A.                RPD Decision

[4]               The RPD found that the applicant was neither a Convention refugee nor person in need of protection with the determinative issues being identity and credibility. The applicant was found to be so lacking in credibility that the entirety of her evidence was tainted and thus the RPD rejected her claim for having no credible basis. The RPD found that the applicant may have at one point been a national Iran but the various identity documents she presented were either fraudulent or obtained in a fraudulent fashion. The RPD concluded that the applicant had not been in Iran in the recent past including the period of time when the alleged persecution occurred although it did accept that the applicant may be the mother of two witnesses that appeared before the RPD on the basis of DNA evidence.

[5]               The RPD notes, relying on the decision of Justice Michel Shore in Diarra v Canada (Minister of Citizenship and Immigration), 2014 FC 123 at para 32, that where an applicant has not established identity a negative conclusion as to credibility will almost inevitably be drawn  and can be dispositive of the claim. The RPD then undertook a lengthy credibility analysis, concluding at paragraph 33 that:

[33]      The credibility concerns with the claimant’s evidence are so overwhelming that the panel cannot believe anything she says. The documents she has produced from Iran have photos of the claimant on them from almost 20 years ago. There has been no reasonable explanation as to why all her Iranian identity documents have such old photos. The panel does not need to know or to speculate about the reason for this major irregularity. The claimant’s credibility has been destroyed by her testimony about these documents.
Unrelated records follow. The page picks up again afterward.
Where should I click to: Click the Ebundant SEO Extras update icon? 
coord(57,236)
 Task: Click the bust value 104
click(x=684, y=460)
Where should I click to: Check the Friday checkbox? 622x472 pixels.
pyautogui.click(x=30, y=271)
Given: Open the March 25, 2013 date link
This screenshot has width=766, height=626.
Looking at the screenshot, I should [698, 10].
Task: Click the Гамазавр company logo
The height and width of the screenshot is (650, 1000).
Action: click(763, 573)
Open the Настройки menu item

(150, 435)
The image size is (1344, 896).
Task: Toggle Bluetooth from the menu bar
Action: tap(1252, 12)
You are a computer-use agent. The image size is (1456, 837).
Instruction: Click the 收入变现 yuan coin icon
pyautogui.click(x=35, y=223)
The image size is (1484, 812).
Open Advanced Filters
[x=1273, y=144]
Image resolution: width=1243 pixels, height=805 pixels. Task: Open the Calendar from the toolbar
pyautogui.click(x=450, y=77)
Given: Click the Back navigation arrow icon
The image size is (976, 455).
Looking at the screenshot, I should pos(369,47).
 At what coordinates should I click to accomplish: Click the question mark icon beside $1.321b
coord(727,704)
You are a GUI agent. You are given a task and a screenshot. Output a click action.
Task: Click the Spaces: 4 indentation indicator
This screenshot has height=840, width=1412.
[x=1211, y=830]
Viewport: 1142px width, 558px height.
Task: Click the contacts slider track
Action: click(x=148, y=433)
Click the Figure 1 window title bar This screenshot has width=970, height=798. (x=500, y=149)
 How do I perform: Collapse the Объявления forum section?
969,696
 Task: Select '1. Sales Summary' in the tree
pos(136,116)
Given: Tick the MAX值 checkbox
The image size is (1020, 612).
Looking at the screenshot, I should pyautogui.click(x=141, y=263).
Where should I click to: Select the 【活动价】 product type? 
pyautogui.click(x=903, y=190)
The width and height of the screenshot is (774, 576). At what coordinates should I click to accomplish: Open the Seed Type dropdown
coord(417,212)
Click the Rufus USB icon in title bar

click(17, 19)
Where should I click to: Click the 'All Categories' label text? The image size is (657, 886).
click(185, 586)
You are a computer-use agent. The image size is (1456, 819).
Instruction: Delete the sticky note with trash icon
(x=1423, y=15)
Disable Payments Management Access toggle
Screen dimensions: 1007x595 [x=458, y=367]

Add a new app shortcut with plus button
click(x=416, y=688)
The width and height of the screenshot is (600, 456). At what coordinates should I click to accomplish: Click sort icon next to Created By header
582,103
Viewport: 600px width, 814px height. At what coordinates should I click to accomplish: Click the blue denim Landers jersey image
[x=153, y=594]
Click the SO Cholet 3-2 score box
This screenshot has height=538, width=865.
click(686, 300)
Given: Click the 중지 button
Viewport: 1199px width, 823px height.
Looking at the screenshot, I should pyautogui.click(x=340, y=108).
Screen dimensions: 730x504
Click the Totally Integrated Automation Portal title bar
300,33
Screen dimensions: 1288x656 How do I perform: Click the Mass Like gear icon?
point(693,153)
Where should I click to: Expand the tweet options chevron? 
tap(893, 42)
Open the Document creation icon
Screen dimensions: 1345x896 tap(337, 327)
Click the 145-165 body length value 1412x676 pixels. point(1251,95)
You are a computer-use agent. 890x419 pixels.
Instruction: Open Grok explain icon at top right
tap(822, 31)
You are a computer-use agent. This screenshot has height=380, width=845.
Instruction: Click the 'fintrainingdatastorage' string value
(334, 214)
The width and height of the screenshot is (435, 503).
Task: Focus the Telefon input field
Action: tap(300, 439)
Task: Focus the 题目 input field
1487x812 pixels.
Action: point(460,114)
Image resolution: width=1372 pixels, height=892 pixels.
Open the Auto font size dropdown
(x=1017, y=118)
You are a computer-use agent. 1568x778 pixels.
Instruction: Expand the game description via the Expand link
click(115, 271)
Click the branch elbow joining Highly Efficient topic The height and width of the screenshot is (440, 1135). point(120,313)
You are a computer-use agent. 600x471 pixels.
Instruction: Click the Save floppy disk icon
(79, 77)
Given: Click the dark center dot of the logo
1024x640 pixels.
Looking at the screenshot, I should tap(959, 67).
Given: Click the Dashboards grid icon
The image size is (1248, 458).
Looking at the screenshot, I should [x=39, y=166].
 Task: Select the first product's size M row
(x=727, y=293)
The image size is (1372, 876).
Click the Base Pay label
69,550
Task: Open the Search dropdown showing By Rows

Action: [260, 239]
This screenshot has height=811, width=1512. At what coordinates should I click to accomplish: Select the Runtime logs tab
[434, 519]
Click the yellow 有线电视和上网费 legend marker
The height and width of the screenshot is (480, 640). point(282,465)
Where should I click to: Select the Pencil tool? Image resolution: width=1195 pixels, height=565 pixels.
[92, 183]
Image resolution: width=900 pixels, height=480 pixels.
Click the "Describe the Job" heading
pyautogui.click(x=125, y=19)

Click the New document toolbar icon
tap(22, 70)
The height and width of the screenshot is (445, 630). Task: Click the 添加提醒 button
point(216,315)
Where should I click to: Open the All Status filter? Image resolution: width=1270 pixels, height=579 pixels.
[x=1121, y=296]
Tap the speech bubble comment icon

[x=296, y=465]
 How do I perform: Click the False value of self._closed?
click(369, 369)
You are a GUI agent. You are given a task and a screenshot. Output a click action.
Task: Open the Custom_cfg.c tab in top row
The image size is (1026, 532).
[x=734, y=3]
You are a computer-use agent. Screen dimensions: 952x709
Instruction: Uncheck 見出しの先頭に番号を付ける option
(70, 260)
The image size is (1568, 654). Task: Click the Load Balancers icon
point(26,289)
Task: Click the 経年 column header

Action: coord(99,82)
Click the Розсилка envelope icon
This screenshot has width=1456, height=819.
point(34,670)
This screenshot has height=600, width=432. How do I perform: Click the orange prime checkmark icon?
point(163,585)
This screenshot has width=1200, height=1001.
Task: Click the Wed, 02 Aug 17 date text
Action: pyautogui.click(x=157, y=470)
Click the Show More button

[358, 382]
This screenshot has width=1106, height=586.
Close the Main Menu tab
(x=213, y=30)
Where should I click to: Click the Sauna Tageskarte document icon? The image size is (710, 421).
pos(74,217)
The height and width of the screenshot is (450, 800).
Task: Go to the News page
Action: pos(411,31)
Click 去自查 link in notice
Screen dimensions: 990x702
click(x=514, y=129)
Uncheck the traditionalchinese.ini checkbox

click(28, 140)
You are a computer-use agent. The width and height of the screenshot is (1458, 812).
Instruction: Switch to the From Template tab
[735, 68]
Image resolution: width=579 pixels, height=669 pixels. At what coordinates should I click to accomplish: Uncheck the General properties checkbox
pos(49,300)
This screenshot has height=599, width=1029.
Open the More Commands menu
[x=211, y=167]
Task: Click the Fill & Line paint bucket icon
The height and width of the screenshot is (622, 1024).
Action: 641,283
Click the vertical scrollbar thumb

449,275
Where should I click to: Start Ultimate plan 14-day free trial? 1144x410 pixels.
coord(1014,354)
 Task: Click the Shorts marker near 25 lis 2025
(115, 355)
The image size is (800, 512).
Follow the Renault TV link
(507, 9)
She is not a reliable witness. She has obtained and used three fraudulent passports in the course of coming to Canada. She has shown herself to be someone with access to fraudulent documents. This fact, coupled with her incredible testimony, leads the panel to the conclusion that her story about being persecuted in 2013 in Iran has been fabricated for the purpose of establishing a refugee claim. The panel finds that she did not suffer the persecution in Iran as she alleged and when she alleged.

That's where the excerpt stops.